Prove that $T^*$ is injective iff $ImT$ Is dense

Question

Let X,Y be two normed spaces, and $T:X\rightarrow Y$ a bounded linear operator. prove that the adjoint operator $T^*$ ($T^*f(x)=f(Tx)$ is injective iff $ImT$ is dense

any help would be great guys. I did try a bit to solve it myself, using the deffinition of injective and going straightforward. It didn't work. I suppose that I have to use some theorem in order to solve it, and i hoped you could at least tell me which.

Thanks!

Could anyone give any kind of hint please?

Answer 1

Suppose $\operatorname{Im}T$ is dense and let $f\in Y^*$ with $T^*(f)=0$. This means that $$ f(Tx)=0 $$ for all $x\in X$. Now, let $y\in Y$; by assumption, there is a sequence $(x_n)$ in $X$ such that $y=\lim_{n\to\infty}T(x_n)$. Apply continuity of $f$ and $T$ to conclude.
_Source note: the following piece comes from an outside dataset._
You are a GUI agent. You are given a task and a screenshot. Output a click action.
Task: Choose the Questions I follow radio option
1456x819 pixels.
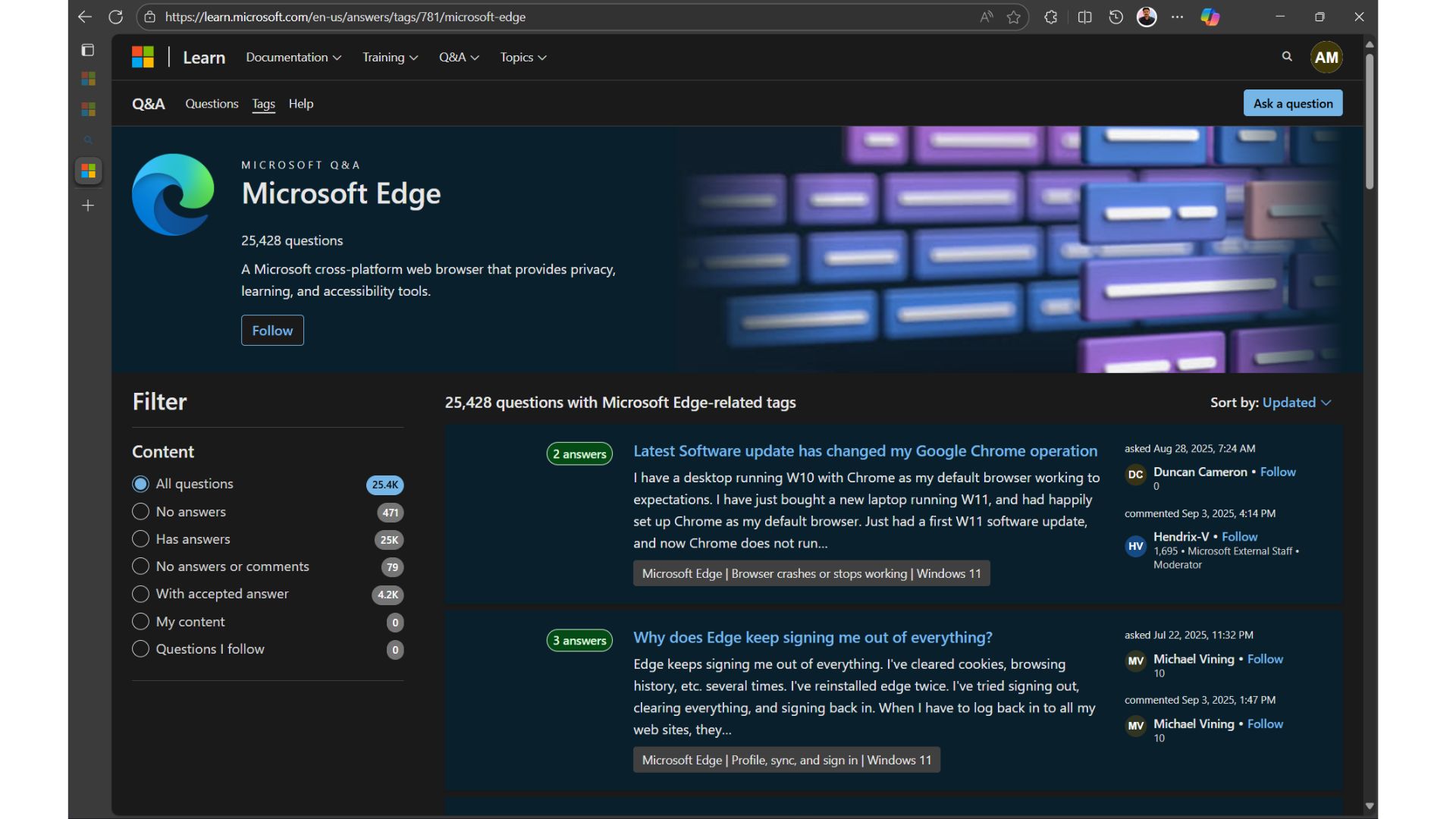(140, 649)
$$f(y)=\lim_{n\to\infty}f(Tx_n)=0.$$

The converse is (a special case of) the Hahn-Banach theorem: if $y\in Y$ doesn't belong to the closure of a subspace $U$, then there exists a linear functional $f\in Y^*$ such that $f(y)\ne0$, while $f$ vanishes on $U$.

Answer 2

Hint: Show that the kernel of $T^*$ is the annihilator of $\operatorname{Im} T$. Show that the only closed subspace with $0$ annihilator is the whole space.

Here, for a set $S \subset Y$, the annihilator of $Y$ is defined to be $\{\alpha \in Y^*\vert \alpha(y) = 0 \text{ for } y \in S\}$.